The flare-up was the latest deeply troubling and profoundly weird event to mar the globe-trotting journey of the torch, which the Beijing government has dubbed "the sacred flame." (Remember, these dudes are officially atheists.) Before Seoul, we had Chinese cops in blue and white tracksuits manhandling demonstrators in Paris and London; we had a Chinese woman in the United States who participated in a pro-Tibet protest being identified on a listserv run by Chinese students; now her parents are on the run in China and her high school in Qingdao has revoked her diploma; and we've witnessed the incessant hounding of Tibetan and other speakers on US campuses by Chinese students. In cities around the world, the Chinese embassy has fanned the passions of the "angry youth" by encouraging them to demonstrate, handing out T-shirts and flags.

[T]he only thing these "angry youth" are accomplishing is turning the world away from China...

For a few years there, the tone adopted by spokespeople of China's government was downright suave...But these days, it seems like someone has disinterred Cultural Revolution propagandist and Gang of Four member Zhang Chunqiao and put him at the helm.

After the March riots in Tibet, the Tibetan government proclaimed a "people's war" against "splittism" (somebody should really tell them to lose that word) and the party boss there called the Dalai Lama "a jackal clothed in a monk's robes, and a vicious devil who is a beast in human form." A few days later the Ministry of Foreign Affairs called House Speaker Nancy Pelosi "disgusting." And the amazing thing was the Chinese expected to be taken seriously.

Finally, there's China's "ship of shame" - packed with arms for the government of Zimbabwe's president Robert Mugabe - on its own troubled journey to first South Africa and now Angola. In both places, dock workers refused to unload the weapons. It's a coincidence but also a bad one because China has been focusing a lot of diplomatic capital on improving its ties to Africa and the rest of the Third World.

What does this all mean for China? To me, it means the end of an era of China's "soft power."

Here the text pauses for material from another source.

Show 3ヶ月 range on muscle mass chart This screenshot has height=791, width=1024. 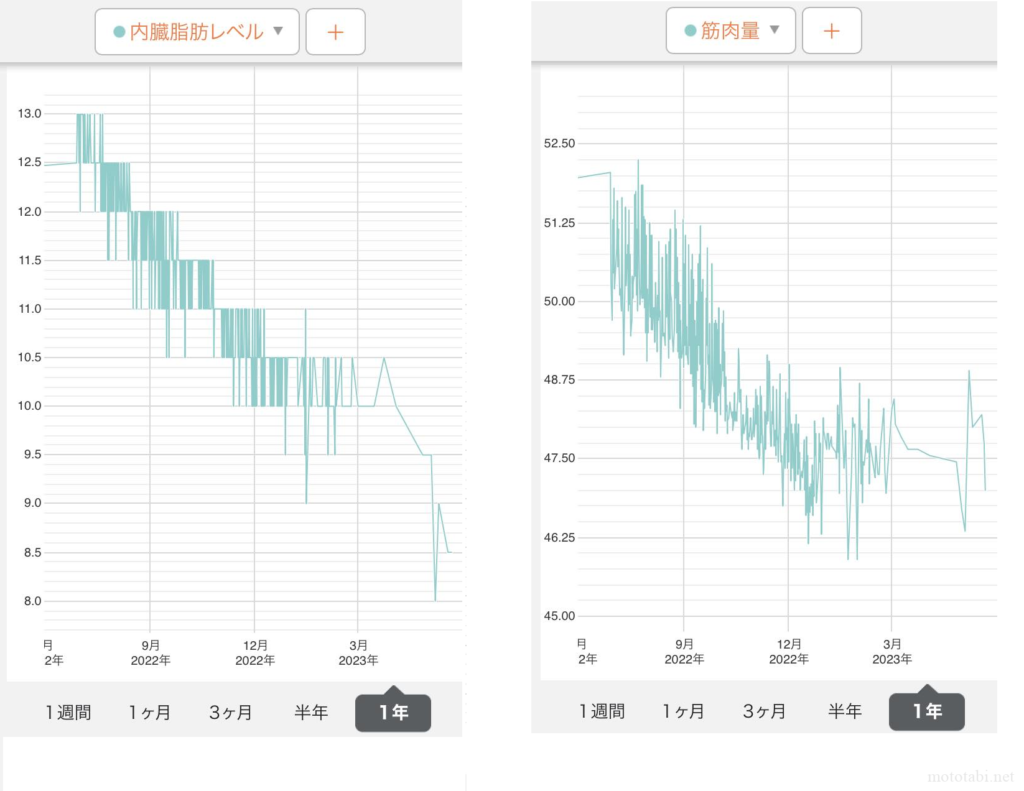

For the past decade, China's "soft power" has helped fuel Beijing's rise by attempting to assuage fears of an expansionist China. Whether it be the establishment overseas of hundreds of language-teaching Confucian Institutes (there are more than a dozen in the US), the pay-out of millions of dollars to favored academics, preferential trade deals, or smart financial and foreign policy, China's "soft power" has been a key cog in the wheels of Chinese diplomacy. Josh Kurlantzick published a book on it last year. In 2003, Jane Perlez of the New York Times wrote a series of pieces about the issue - her general thesis being that the Chinese were beating America at its own game. Public opinion polls among Southeast Asian nations earlier this year put China ahead of the Japan and the United States as the country currently considered the region's most important partner.

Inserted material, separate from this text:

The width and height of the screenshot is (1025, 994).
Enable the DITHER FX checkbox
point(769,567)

But now across the globe China is dropping in the polls. And it's not due to lack of contact with the Chinese, people who are polled say, it's because we're getting to know them better. Even before the latest developments, a fear of China was rising in the West. Polls taken before the events in Tibet showed that 1) in Europe, China has overtaken the U.S. as the biggest threat to global stability in the eyes of Europeans and 2) in the United States, China has replaced North Korea as one of the top three U.S. enemies - after Iran and Iraq.

I'm mostly just posting this because it agrees with the foreboding feelings I've had about China's true colors for the past few years now. Something about China's attitude - if a country can even be said to have an attitude - nagged at me. The way they never apologized for anything or acknowledged any past mistakes (remind you of anyone we know?). The way the government seemed to get "angry" about something every other day. The pointless secrecy of the defense buildup. The rumors of networks of spies (!) flooding the U.S. The massive waves of hacker attacks on the government agencies of us and our allies. The blatant and probably pointless mercantilism of their currency policy. The "alternative internet." The bizarre scenes with Google and other companies appearing before Congress to explain their collusion with Chinese secret police. As soon as I started paying attention, I could tell that China was not a friendly nation. Why couldn't other people tell?

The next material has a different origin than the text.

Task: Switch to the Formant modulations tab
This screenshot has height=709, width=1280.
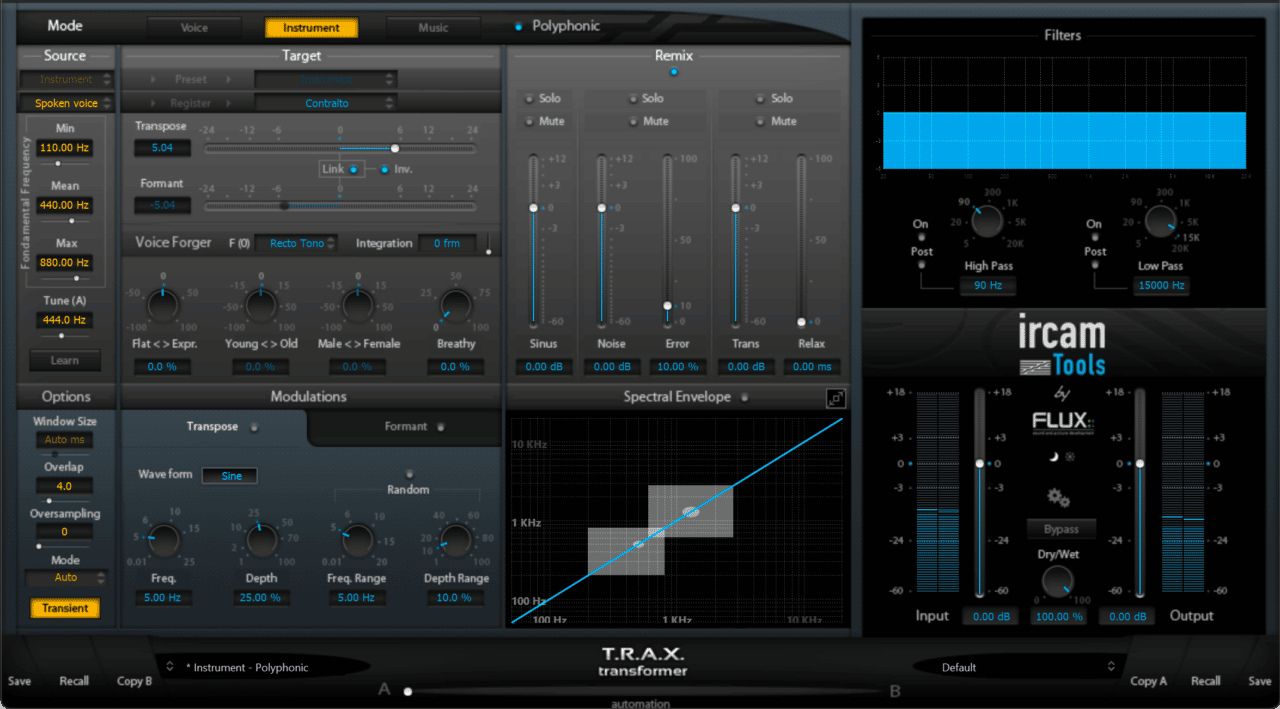Action: coord(404,425)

I grew up in a small Texas town with a lot of bullies. Over the years I developed what I called a "bully sense" - I could feel it all across the room when a bully was getting ready to vent some aggression. I knew when he was going to beat up a kid, or just intimidate someone into acknowledging his dominance. The air seemed to crackle and hum with a kind of negative energy. And I feel the same crackling hum from China now, only much bigger. Worse is coming.